§ **Written problem**: Reproduce each of the following items word for word, without changing anything.

§ **Data for this task**:

▼

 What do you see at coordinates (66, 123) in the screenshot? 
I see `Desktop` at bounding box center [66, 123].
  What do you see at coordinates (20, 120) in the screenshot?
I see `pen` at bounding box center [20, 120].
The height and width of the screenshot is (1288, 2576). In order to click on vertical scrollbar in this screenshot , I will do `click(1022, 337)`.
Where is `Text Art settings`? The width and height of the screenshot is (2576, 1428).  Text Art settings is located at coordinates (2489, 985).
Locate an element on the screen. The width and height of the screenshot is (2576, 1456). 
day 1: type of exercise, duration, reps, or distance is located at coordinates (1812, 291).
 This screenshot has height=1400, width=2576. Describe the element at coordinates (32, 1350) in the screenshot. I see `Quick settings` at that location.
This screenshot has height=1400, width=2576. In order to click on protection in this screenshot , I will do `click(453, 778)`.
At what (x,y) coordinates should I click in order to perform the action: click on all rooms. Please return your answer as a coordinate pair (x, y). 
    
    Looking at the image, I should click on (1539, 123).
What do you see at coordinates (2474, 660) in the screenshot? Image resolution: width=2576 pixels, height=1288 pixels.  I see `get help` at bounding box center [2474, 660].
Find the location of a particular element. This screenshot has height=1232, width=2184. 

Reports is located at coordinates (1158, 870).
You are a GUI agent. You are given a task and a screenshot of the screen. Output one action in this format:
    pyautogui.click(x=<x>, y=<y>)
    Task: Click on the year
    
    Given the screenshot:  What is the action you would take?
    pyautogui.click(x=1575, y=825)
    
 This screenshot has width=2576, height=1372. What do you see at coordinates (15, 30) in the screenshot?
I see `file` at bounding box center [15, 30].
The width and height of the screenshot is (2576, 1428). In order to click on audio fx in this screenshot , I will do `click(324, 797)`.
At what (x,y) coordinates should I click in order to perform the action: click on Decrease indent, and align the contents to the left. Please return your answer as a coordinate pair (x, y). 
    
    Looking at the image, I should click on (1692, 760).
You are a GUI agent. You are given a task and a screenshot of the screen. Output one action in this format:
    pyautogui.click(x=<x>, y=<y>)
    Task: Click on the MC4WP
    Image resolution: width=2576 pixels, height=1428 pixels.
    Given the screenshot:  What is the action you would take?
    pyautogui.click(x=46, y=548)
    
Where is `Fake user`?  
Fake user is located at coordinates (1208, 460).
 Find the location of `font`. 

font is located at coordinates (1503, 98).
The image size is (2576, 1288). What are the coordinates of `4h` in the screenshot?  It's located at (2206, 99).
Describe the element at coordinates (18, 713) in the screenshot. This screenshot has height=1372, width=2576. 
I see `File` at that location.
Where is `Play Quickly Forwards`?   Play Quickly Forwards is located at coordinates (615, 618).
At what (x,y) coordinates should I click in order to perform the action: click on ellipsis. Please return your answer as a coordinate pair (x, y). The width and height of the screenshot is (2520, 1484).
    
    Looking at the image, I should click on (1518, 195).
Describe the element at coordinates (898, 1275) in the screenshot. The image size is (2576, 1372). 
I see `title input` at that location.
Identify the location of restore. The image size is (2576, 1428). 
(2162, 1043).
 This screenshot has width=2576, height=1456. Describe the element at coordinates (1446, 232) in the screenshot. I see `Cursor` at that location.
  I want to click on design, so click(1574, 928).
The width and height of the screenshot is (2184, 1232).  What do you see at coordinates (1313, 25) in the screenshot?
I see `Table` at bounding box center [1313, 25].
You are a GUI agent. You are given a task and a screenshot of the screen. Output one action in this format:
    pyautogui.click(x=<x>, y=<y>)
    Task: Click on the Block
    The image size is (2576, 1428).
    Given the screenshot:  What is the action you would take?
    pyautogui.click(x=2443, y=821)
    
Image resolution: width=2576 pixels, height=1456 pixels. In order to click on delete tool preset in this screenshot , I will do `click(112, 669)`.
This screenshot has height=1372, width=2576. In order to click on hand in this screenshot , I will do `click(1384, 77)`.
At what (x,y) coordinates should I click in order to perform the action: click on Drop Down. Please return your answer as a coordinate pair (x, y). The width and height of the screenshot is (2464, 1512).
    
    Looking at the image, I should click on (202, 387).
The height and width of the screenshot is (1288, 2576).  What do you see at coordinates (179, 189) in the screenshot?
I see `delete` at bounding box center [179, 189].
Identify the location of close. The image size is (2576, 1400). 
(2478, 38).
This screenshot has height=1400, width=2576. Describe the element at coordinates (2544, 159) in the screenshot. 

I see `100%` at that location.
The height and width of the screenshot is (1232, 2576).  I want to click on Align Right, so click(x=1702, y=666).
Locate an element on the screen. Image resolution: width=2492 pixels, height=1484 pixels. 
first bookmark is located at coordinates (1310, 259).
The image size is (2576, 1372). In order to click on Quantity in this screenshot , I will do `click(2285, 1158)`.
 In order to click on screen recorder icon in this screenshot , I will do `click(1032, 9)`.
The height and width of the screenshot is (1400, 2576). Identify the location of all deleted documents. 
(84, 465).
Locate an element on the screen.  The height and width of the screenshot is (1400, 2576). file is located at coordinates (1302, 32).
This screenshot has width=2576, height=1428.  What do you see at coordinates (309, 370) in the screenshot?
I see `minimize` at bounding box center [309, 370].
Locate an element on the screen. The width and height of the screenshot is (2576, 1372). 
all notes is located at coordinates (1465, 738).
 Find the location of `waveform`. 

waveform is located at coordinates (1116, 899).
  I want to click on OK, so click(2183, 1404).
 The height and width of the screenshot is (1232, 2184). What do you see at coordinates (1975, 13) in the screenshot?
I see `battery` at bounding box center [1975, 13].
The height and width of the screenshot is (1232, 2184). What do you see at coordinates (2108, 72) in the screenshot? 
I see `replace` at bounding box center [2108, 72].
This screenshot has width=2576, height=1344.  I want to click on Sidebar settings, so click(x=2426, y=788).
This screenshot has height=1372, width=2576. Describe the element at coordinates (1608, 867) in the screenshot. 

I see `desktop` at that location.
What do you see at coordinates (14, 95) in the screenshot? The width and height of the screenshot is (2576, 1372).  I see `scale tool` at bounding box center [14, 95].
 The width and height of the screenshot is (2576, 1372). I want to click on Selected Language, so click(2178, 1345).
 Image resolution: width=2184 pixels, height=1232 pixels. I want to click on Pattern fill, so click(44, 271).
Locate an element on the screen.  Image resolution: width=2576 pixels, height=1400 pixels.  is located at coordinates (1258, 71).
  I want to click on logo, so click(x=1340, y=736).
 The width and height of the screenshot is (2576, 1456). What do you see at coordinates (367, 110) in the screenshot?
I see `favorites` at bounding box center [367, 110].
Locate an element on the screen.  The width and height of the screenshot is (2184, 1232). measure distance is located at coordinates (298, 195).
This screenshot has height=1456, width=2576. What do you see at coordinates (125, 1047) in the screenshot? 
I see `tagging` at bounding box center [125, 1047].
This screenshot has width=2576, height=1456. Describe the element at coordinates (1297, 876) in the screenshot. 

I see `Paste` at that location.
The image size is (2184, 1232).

▲

§ **Exercise output**:
 What do you see at coordinates (66, 123) in the screenshot? 
I see `Desktop` at bounding box center [66, 123].
  What do you see at coordinates (20, 120) in the screenshot?
I see `pen` at bounding box center [20, 120].
The height and width of the screenshot is (1288, 2576). In order to click on vertical scrollbar in this screenshot , I will do `click(1022, 337)`.
Where is `Text Art settings`? The width and height of the screenshot is (2576, 1428).  Text Art settings is located at coordinates (2489, 985).
Locate an element on the screen. The width and height of the screenshot is (2576, 1456). 
day 1: type of exercise, duration, reps, or distance is located at coordinates (1812, 291).
 This screenshot has height=1400, width=2576. Describe the element at coordinates (32, 1350) in the screenshot. I see `Quick settings` at that location.
This screenshot has height=1400, width=2576. In order to click on protection in this screenshot , I will do `click(453, 778)`.
At what (x,y) coordinates should I click in order to perform the action: click on all rooms. Please return your answer as a coordinate pair (x, y). 
    
    Looking at the image, I should click on (1539, 123).
What do you see at coordinates (2474, 660) in the screenshot? Image resolution: width=2576 pixels, height=1288 pixels.  I see `get help` at bounding box center [2474, 660].
Find the location of a particular element. This screenshot has height=1232, width=2184. 

Reports is located at coordinates (1158, 870).
You are a GUI agent. You are given a task and a screenshot of the screen. Output one action in this format:
    pyautogui.click(x=<x>, y=<y>)
    Task: Click on the year
    
    Given the screenshot:  What is the action you would take?
    pyautogui.click(x=1575, y=825)
    
 This screenshot has width=2576, height=1372. What do you see at coordinates (15, 30) in the screenshot?
I see `file` at bounding box center [15, 30].
The width and height of the screenshot is (2576, 1428). In order to click on audio fx in this screenshot , I will do `click(324, 797)`.
At what (x,y) coordinates should I click in order to perform the action: click on Decrease indent, and align the contents to the left. Please return your answer as a coordinate pair (x, y). 
    
    Looking at the image, I should click on (1692, 760).
You are a GUI agent. You are given a task and a screenshot of the screen. Output one action in this format:
    pyautogui.click(x=<x>, y=<y>)
    Task: Click on the MC4WP
    Image resolution: width=2576 pixels, height=1428 pixels.
    Given the screenshot:  What is the action you would take?
    pyautogui.click(x=46, y=548)
    
Where is `Fake user`?  
Fake user is located at coordinates (1208, 460).
 Find the location of `font`. 

font is located at coordinates (1503, 98).
The image size is (2576, 1288). What are the coordinates of `4h` in the screenshot?  It's located at (2206, 99).
Describe the element at coordinates (18, 713) in the screenshot. This screenshot has height=1372, width=2576. 
I see `File` at that location.
Where is `Play Quickly Forwards`?   Play Quickly Forwards is located at coordinates (615, 618).
At what (x,y) coordinates should I click in order to perform the action: click on ellipsis. Please return your answer as a coordinate pair (x, y). The width and height of the screenshot is (2520, 1484).
    
    Looking at the image, I should click on (1518, 195).
Describe the element at coordinates (898, 1275) in the screenshot. The image size is (2576, 1372). 
I see `title input` at that location.
Identify the location of restore. The image size is (2576, 1428). 
(2162, 1043).
 This screenshot has width=2576, height=1456. Describe the element at coordinates (1446, 232) in the screenshot. I see `Cursor` at that location.
  I want to click on design, so click(1574, 928).
The width and height of the screenshot is (2184, 1232).  What do you see at coordinates (1313, 25) in the screenshot?
I see `Table` at bounding box center [1313, 25].
You are a GUI agent. You are given a task and a screenshot of the screen. Output one action in this format:
    pyautogui.click(x=<x>, y=<y>)
    Task: Click on the Block
    The image size is (2576, 1428).
    Given the screenshot:  What is the action you would take?
    pyautogui.click(x=2443, y=821)
    
Image resolution: width=2576 pixels, height=1456 pixels. In order to click on delete tool preset in this screenshot , I will do `click(112, 669)`.
This screenshot has height=1372, width=2576. In order to click on hand in this screenshot , I will do `click(1384, 77)`.
At what (x,y) coordinates should I click in order to perform the action: click on Drop Down. Please return your answer as a coordinate pair (x, y). The width and height of the screenshot is (2464, 1512).
    
    Looking at the image, I should click on (202, 387).
The height and width of the screenshot is (1288, 2576).  What do you see at coordinates (179, 189) in the screenshot?
I see `delete` at bounding box center [179, 189].
Identify the location of close. The image size is (2576, 1400). 
(2478, 38).
This screenshot has height=1400, width=2576. Describe the element at coordinates (2544, 159) in the screenshot. 

I see `100%` at that location.
The height and width of the screenshot is (1232, 2576).  I want to click on Align Right, so click(x=1702, y=666).
Locate an element on the screen. Image resolution: width=2492 pixels, height=1484 pixels. 
first bookmark is located at coordinates (1310, 259).
The image size is (2576, 1372). In order to click on Quantity in this screenshot , I will do `click(2285, 1158)`.
 In order to click on screen recorder icon in this screenshot , I will do `click(1032, 9)`.
The height and width of the screenshot is (1400, 2576). Identify the location of all deleted documents. 
(84, 465).
Locate an element on the screen.  The height and width of the screenshot is (1400, 2576). file is located at coordinates (1302, 32).
This screenshot has width=2576, height=1428.  What do you see at coordinates (309, 370) in the screenshot?
I see `minimize` at bounding box center [309, 370].
Locate an element on the screen. The width and height of the screenshot is (2576, 1372). 
all notes is located at coordinates (1465, 738).
 Find the location of `waveform`. 

waveform is located at coordinates (1116, 899).
  I want to click on OK, so click(2183, 1404).
 The height and width of the screenshot is (1232, 2184). What do you see at coordinates (1975, 13) in the screenshot?
I see `battery` at bounding box center [1975, 13].
The height and width of the screenshot is (1232, 2184). What do you see at coordinates (2108, 72) in the screenshot? 
I see `replace` at bounding box center [2108, 72].
This screenshot has width=2576, height=1344.  I want to click on Sidebar settings, so click(x=2426, y=788).
This screenshot has height=1372, width=2576. Describe the element at coordinates (1608, 867) in the screenshot. 

I see `desktop` at that location.
What do you see at coordinates (14, 95) in the screenshot? The width and height of the screenshot is (2576, 1372).  I see `scale tool` at bounding box center [14, 95].
 The width and height of the screenshot is (2576, 1372). I want to click on Selected Language, so click(2178, 1345).
 Image resolution: width=2184 pixels, height=1232 pixels. I want to click on Pattern fill, so click(44, 271).
Locate an element on the screen.  Image resolution: width=2576 pixels, height=1400 pixels.  is located at coordinates (1258, 71).
  I want to click on logo, so click(x=1340, y=736).
 The width and height of the screenshot is (2576, 1456). What do you see at coordinates (367, 110) in the screenshot?
I see `favorites` at bounding box center [367, 110].
Locate an element on the screen.  The width and height of the screenshot is (2184, 1232). measure distance is located at coordinates (298, 195).
This screenshot has height=1456, width=2576. What do you see at coordinates (125, 1047) in the screenshot? 
I see `tagging` at bounding box center [125, 1047].
This screenshot has width=2576, height=1456. Describe the element at coordinates (1297, 876) in the screenshot. 

I see `Paste` at that location.
The image size is (2184, 1232).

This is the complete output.